TASK TO CARRY OUT
Within the material below, filter for lines that hold the word "amount".
[Start of Attachment]
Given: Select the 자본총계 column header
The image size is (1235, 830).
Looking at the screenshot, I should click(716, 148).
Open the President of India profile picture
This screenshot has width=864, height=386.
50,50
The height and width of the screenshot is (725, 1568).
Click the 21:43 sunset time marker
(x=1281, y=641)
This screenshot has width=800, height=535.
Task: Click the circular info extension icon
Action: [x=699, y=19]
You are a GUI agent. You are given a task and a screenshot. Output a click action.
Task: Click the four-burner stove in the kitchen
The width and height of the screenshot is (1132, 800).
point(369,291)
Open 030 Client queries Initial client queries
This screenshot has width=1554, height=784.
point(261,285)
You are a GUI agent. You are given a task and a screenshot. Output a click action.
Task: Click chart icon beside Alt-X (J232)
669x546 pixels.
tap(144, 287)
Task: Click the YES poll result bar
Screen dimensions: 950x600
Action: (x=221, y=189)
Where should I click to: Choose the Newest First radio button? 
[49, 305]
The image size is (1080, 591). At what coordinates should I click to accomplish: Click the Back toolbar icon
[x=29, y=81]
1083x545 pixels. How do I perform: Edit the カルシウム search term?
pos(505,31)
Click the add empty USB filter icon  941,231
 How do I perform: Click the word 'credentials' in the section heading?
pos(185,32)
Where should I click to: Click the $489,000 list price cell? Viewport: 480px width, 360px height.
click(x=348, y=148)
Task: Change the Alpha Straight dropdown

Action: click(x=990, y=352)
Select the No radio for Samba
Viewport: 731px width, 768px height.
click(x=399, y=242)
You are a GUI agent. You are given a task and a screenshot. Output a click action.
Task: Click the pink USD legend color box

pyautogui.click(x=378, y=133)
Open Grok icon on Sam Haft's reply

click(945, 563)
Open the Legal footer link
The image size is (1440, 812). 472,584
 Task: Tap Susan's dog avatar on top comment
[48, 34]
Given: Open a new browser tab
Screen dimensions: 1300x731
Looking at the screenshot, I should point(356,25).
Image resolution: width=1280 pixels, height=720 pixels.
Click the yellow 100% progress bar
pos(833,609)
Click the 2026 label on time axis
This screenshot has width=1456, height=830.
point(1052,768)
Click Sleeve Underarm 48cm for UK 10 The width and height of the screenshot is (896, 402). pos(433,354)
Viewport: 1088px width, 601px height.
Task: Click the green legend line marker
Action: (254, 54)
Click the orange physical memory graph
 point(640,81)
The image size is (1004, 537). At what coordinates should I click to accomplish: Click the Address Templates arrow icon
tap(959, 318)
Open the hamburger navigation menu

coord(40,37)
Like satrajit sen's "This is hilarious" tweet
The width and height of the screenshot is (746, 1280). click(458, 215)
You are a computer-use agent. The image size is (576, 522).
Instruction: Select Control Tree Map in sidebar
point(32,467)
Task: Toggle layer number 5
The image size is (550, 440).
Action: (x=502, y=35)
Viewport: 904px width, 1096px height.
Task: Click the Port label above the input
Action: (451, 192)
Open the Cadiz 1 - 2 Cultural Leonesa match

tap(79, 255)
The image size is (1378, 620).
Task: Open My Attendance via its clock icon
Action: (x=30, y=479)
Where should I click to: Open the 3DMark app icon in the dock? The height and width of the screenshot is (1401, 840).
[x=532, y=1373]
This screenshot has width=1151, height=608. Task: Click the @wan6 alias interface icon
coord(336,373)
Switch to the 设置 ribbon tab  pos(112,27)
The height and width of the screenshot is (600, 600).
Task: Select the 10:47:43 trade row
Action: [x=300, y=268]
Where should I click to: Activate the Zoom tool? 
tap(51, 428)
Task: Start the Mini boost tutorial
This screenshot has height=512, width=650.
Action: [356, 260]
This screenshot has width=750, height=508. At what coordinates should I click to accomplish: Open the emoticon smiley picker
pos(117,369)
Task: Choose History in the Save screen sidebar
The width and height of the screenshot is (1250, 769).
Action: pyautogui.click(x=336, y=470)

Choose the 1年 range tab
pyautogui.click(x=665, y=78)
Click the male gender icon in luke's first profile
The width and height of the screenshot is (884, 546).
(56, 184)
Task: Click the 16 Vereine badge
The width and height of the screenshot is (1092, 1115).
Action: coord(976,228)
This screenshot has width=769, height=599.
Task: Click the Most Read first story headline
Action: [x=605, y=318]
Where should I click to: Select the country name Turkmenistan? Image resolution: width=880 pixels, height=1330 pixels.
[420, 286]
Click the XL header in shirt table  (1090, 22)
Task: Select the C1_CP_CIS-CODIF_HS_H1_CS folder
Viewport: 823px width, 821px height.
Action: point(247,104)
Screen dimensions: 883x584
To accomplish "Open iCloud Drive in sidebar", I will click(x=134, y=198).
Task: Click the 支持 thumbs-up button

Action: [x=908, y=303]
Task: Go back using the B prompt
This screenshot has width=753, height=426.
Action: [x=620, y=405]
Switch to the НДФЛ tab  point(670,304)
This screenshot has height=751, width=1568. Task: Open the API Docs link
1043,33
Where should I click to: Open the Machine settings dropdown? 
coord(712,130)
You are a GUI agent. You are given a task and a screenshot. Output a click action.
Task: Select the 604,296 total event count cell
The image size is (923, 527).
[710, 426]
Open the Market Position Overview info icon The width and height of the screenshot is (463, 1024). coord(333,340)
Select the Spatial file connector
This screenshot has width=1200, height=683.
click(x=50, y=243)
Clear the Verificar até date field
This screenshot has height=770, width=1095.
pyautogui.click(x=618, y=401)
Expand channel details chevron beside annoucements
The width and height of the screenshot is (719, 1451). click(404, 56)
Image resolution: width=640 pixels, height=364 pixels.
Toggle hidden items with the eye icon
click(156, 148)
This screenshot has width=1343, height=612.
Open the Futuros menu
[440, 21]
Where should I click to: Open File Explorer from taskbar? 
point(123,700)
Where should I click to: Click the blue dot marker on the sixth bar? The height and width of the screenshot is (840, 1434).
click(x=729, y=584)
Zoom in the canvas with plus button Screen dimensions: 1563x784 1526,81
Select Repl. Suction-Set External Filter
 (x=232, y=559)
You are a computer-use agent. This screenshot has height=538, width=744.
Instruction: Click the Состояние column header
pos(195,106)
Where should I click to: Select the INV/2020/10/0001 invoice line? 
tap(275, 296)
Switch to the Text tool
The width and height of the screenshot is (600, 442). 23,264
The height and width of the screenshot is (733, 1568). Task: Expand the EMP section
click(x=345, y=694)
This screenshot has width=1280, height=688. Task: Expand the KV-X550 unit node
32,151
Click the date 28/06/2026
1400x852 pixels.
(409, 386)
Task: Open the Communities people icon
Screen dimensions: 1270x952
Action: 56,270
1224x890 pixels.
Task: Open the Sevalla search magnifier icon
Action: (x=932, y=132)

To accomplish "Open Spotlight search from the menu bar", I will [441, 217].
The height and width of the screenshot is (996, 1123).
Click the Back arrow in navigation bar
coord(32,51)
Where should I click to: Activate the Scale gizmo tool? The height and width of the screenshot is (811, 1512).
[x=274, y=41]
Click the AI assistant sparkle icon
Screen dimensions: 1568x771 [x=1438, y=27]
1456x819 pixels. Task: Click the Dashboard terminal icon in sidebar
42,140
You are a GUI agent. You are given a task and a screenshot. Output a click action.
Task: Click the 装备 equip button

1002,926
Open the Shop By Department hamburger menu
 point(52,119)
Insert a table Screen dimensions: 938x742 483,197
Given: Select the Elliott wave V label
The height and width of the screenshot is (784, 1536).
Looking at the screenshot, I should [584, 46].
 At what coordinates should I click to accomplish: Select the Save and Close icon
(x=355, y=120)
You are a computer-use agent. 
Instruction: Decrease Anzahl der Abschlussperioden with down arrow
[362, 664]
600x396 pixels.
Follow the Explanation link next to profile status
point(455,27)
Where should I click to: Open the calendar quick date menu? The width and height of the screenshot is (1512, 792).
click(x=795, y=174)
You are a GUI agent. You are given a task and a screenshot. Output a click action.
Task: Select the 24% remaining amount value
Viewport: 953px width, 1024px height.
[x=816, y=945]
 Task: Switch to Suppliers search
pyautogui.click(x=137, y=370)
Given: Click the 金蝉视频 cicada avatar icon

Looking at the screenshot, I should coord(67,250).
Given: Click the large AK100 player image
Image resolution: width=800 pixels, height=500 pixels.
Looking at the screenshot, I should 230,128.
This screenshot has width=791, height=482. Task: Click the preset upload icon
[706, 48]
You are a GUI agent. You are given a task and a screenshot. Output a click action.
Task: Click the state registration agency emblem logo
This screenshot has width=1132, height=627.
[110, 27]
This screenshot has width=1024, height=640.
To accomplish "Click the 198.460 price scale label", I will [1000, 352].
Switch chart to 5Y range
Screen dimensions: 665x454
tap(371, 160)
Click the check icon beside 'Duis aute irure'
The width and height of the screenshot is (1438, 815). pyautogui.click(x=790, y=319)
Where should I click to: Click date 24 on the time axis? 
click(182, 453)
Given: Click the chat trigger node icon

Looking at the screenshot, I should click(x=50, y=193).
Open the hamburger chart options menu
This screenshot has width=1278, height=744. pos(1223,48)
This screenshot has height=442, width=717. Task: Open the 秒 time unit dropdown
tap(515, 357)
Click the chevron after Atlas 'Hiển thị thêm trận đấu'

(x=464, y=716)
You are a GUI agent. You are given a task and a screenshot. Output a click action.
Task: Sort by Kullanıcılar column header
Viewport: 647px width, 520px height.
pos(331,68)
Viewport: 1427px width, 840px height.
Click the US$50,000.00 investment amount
[End of Attachment]
RESPONSE TO THIS EXERCISE
Task: Select the 24% remaining amount value
Click the US$50,000.00 investment amount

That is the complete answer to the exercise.